Les exemples, plus ou moins graves, pullulent: dans le cadre d’une démarche de « constellations familiales », cette femme de 43 ans qui tente désespérément d’avoir une fille, après avoir eu trois garçons, réalise qu’elle porte, de manière inconsciente, la tristesse de sa grand-mère, qui avait perdu son bébé, une petite fille de 14 mois. Après avoir fait un travail symbolique, elle a pu rendre à sa grand-mère cette blessure qui ne lui appartenait pas et mettre un terme à ce deuil qui ne la concernait pas.

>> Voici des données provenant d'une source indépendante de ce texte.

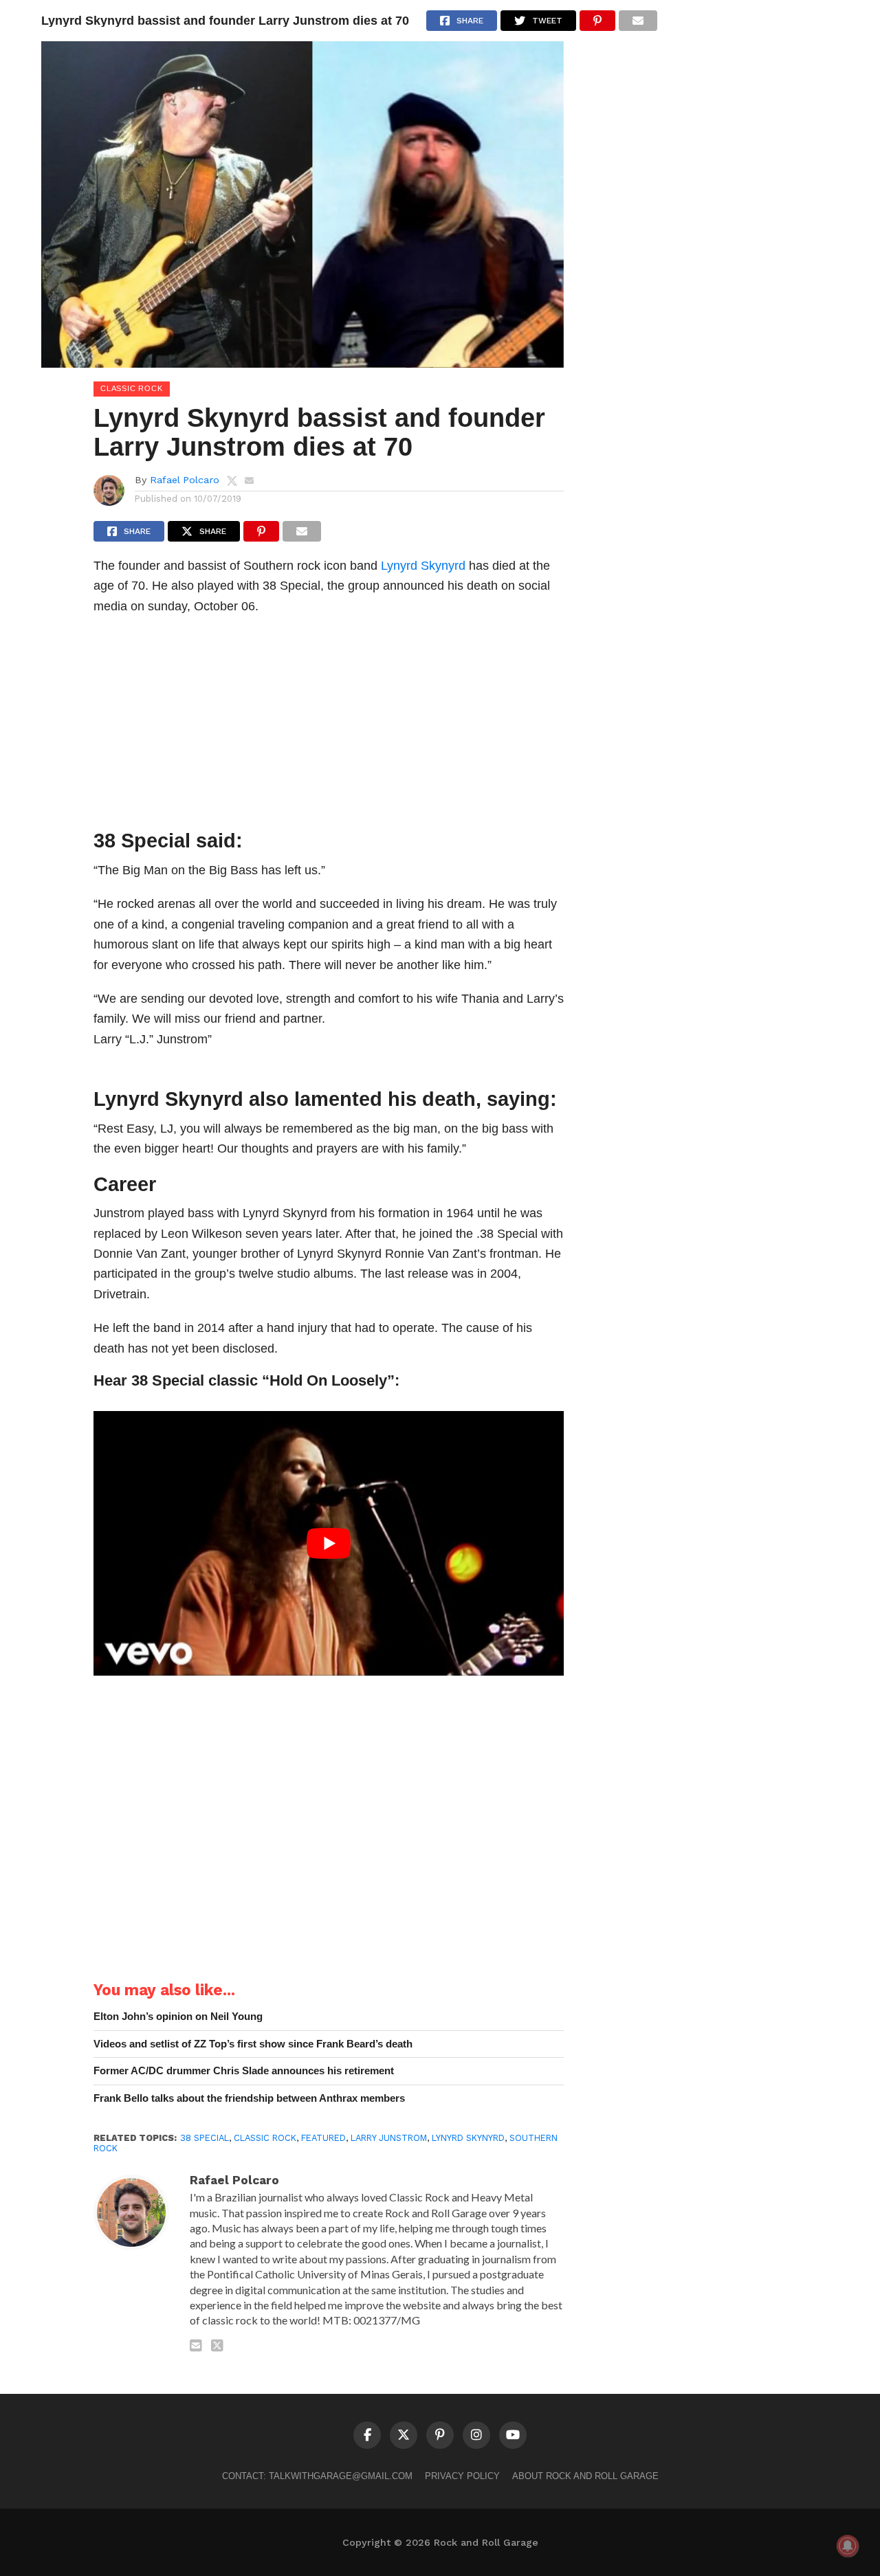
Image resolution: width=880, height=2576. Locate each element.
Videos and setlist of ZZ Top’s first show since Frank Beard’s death (253, 2044)
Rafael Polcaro (184, 479)
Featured (323, 2138)
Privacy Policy (462, 2476)
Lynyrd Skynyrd (423, 565)
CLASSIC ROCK (265, 2138)
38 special (204, 2138)
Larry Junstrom (389, 2138)
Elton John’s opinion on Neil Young (178, 2016)
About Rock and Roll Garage (585, 2476)
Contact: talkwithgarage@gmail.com (317, 2476)
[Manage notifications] (848, 2546)
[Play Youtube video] (329, 1543)
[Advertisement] (329, 726)
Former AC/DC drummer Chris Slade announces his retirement (244, 2070)
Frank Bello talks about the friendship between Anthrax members (249, 2098)
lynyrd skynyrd (468, 2138)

Ce sont les morts particulièrement cruelles, des accidents, des enfants morts en bas-âge ou de fausses couches, qu’on aura tendance à vouloir oublier encore plus vite, qui sont les moins reconnues. Pourtant, chacune de ces âmes devrait faire l’objet d’un vrai rituel de deuil, pour permettre à ses proches de poser toute la culpabilité confusément éprouvée, de mettre des noms sur des personnes et des mots sur des faits.

Il faut éviter également que les morts prennent plus d’importance que les vivants, car mis sur un piédestal, ils risquent de devenir « intouchables ». Or, un vrai travail de deuil consiste aussi à regarder quelqu’un dans les yeux et lui dire son ressenti, en assumant toutes les complexités ou les contradictions qui peuvent apparaître.

Ainsi, paradoxalement, ce sont parfois les morts qui continuent à avoir un impact (trop) important sur la vie d’un proche, tandis que les vivants stagnent « dans les limbes », car ils n’ont pas fait ce travail de deuil nécessaire et restent bloqués, à ne vivre qu’à moitié.

Pour avoir pratiqué des dizaines de constellations familiales en groupe et en cabinet, ma conviction est qu’il est important et parfois nécessaire d’honorer ses morts, quels que soient les rituels qu’on utilise pour ce faire. Au-delà de l’aspect thérapeutique, je pense que c’est une vraie force et une ressource que d’être lié à ceux qui sont dans l’au-delà, ou du moins être « au clair » et en paix avec eux.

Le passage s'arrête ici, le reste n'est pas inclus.